宮川一夫の撮影技術は一流なのだが。by K. Hattori


 甲斐武田家が滅亡間際に残した莫大な軍資金。隠し場所の秘密は「風」「林」「火」「山」の4つに分けた栞(しおり)の中に隠されている。武田家滅亡から数十年。徳川家による天下統一がなされた中で、武田家の秘宝をめぐる陰謀がうごめき出す。文字通り四散した栞を一手に集め、財宝を手に入れるのは誰なのか……。昭和33年の大映映画で、監督は渡辺実、主演は市川雷蔵。複雑な因縁話を1時間15分というコンパクトな時間の中に凝縮した娯楽編だが、僕はまったく面白いと思えなかった。宮川一夫の撮影は確かに素晴らしく、室内の場面で人物をシルエットにするなど、フィルム感度の低さを逆手に取って劇的効果を生みだしている。これは今の感度のいいフィルムで同じことをやろうとしても難しいと思う。これなど感材の特徴を知り尽くしたプロの技術者なればこその仕事でしょう。ただ直前に『夜の蝶』を観ているので、それに比べると新鮮味はありません。いっそのこと、試写の順番を逆にしてくれればよかったのに。

 この映画のつまらなさは、隠し遺産をめぐるミステリーの要素に、まったく面白味がないことが原因です。「4つの栞を集めて始めて謎が解ける」と言うなら、もっと凝ったトリックを使って財宝への道しるべにしてほしかった。この手の宝探し映画というのはサイレント映画の昔から現代に至るまで無数に作られているわけですが、例えば最近の『レイダース/失われた聖櫃〈アーク〉』や『ハムナプトラ/失われた砂漠の都』などに登場する「秘密の地図」は、映画の中でもっと劇的な効果を生み出します。この映画の栞も、工夫次第ではさらに劇的な映像効果を生み出すことが可能だったはず。地図が画面に登場したとき、「なるほど、そうなのか!」と観客がビックリしないとなぁ……。

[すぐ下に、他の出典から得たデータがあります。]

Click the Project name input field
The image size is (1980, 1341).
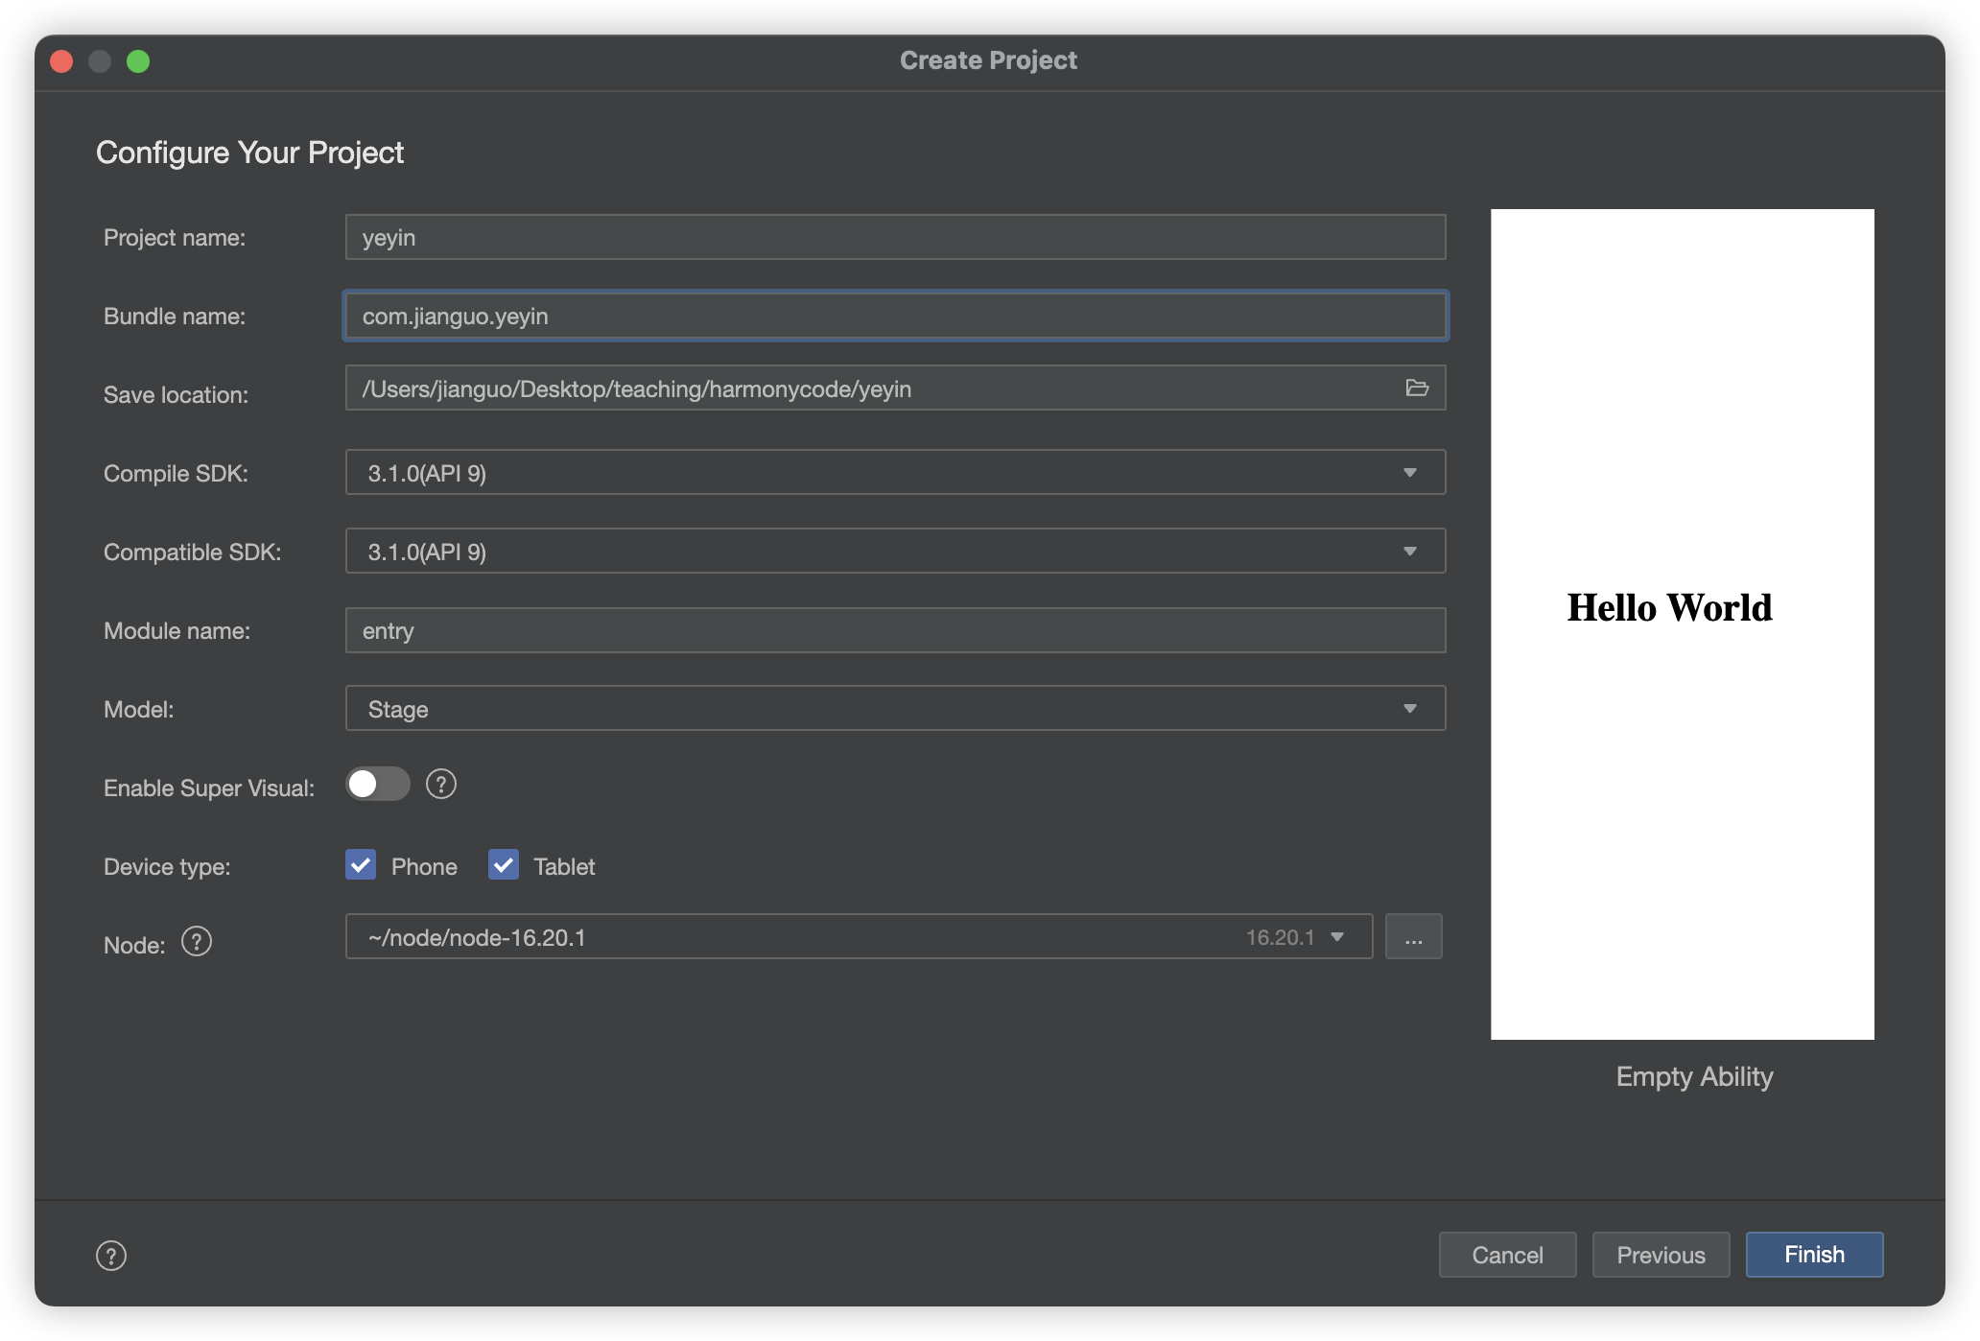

 この映画の中では栞の裏に記された地紋が「卍」の形になるという場面がありますが、これ自体は栞を4つ集めなくても予想できちゃうんじゃないだろうか? 何より解せないのは、最後に謎を解くのが栞を4つ持っていない人間だという点。自分の手元に栞がなくても、他の栞に記された内容さえ知っていれば謎は解けてしまうのです。こんなのインチキだよ。どうせなら、何が何でも栞が手元にないと謎が解けない仕掛けを作ってほしい。栞を魔鏡のようにするとか、平板印刷の原理で4つの栞を使って1枚の地図を作り出すとか、考えられる方法はいくらだってあるはずなんですが……。

 短時間でまとめる必要があるからかもしれませんが、この映画は最初から最後まで予定調和。主役たるヒーローは常に敵より2手も3手も先を読み、チャンバラになれば無類の強さを発揮する。私事よりも公共の利益を考える。でもやはり物語の底は浅い。カラー作品なのでお金はかかっていますが、内容的には東映の『新諸国物語』シリーズと何ら変わらない。大の大人があまり期待してみると馬鹿を見る。大映の初期ビスタビジョン映画という意味で、映画史的な価値はあるかもしれない。